[START TEXT EXTRACT]

Searching for lots of similar strings (filenames) in sqlite3 database

Adam Funk a24061 at ducksburg.com
Wed Jul 2 05:32:55 EDT 2014


On 2014-07-01, Chris Angelico wrote:

> On Wed, Jul 2, 2014 at 1:15 AM, Adam Funk <a24061 at ducksburg.com> wrote:
>> On 2014-07-01, Chris Angelico wrote:

>>> There is one critical consideration, though. What happens if the
>>> directory name contains an underscore or percent sign? Or can you
>>> absolutely guarantee that they won't? You may need to escape them, and
>>> I'm not sure how SQLite handles that. (Possibly \_ will match literal
>>> _, and \\ will match literal \, or something like that.)
>>
>> I can guarantee that the directory names are all
>> '/var/spool/news/message.id/' then 3 digits.  (The filenames are
>> pretty wild, since they are MIDs.)  AIUI, using the '?' substitution
>> in the sqlite3 library is supposed to be safe.

[END TEXT EXTRACT]
[START MATERIAL PROVIDED]

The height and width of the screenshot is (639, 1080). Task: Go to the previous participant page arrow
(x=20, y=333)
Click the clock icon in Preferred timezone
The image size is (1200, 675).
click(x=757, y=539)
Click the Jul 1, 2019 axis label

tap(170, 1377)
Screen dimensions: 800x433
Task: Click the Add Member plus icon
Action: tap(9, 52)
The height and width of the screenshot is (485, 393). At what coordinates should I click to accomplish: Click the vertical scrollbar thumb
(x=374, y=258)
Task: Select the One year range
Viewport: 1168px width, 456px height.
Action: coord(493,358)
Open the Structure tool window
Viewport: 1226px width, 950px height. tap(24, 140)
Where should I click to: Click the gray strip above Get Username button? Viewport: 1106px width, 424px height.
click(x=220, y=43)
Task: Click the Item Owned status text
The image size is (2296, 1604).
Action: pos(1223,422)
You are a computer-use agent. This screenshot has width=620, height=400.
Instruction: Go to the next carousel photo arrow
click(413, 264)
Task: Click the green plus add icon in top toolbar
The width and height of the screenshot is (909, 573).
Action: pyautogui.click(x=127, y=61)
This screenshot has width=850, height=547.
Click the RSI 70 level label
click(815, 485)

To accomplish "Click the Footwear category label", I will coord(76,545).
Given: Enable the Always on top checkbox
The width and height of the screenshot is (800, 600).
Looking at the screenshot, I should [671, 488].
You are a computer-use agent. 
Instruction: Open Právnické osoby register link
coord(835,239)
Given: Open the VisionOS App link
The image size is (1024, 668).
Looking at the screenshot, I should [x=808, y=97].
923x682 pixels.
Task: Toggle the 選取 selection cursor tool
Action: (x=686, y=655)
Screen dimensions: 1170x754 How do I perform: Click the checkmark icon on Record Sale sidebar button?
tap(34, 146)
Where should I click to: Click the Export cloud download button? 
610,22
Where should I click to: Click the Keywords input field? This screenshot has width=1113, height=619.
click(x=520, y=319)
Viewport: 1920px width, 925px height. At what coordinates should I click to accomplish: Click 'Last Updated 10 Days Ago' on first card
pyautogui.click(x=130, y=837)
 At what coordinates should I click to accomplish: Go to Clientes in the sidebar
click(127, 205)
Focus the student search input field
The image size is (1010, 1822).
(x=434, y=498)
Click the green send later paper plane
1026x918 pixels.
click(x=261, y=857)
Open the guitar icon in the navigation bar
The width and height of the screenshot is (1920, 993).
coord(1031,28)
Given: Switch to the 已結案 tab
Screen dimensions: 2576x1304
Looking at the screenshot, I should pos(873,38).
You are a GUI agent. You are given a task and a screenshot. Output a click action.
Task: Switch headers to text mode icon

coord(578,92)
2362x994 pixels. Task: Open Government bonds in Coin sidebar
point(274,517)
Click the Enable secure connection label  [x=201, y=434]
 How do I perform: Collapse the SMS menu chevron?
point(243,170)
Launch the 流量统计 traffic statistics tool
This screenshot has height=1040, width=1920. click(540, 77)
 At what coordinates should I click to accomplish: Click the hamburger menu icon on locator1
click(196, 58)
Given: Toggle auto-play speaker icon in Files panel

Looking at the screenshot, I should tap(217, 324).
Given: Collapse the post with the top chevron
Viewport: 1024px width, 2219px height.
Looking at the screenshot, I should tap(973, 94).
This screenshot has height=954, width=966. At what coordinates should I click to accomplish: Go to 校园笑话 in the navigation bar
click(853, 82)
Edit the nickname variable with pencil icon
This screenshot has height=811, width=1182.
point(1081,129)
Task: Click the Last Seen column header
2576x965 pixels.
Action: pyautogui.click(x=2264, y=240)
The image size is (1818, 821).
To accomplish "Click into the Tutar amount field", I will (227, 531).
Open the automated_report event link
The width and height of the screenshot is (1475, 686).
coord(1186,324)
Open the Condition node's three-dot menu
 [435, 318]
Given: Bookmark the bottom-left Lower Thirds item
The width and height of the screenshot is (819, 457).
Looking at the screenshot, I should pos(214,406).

[END MATERIAL PROVIDED]

**TASKS TO COMPLETE**:
(A) Summarize the mailing-list message in two sentences.
(B) How many lines of the records contain the string "navigation"? Treat uppercase and lowercase as different, and reply with the number alone.

**ANSWERS FOR THE TASKS**:
(A) Chris Angelico asks what happens if a directory name contains an underscore or percent sign, noting that they may need escaping and that he is not sure how SQLite handles that. Adam Funk replies that he can guarantee the directory names are all '/var/spool/news/message.id/' followed by 3 digits, that the filenames are pretty wild since they are MIDs, and that he understands using the '?' substitution in the sqlite3 library to be safe.

(B) 2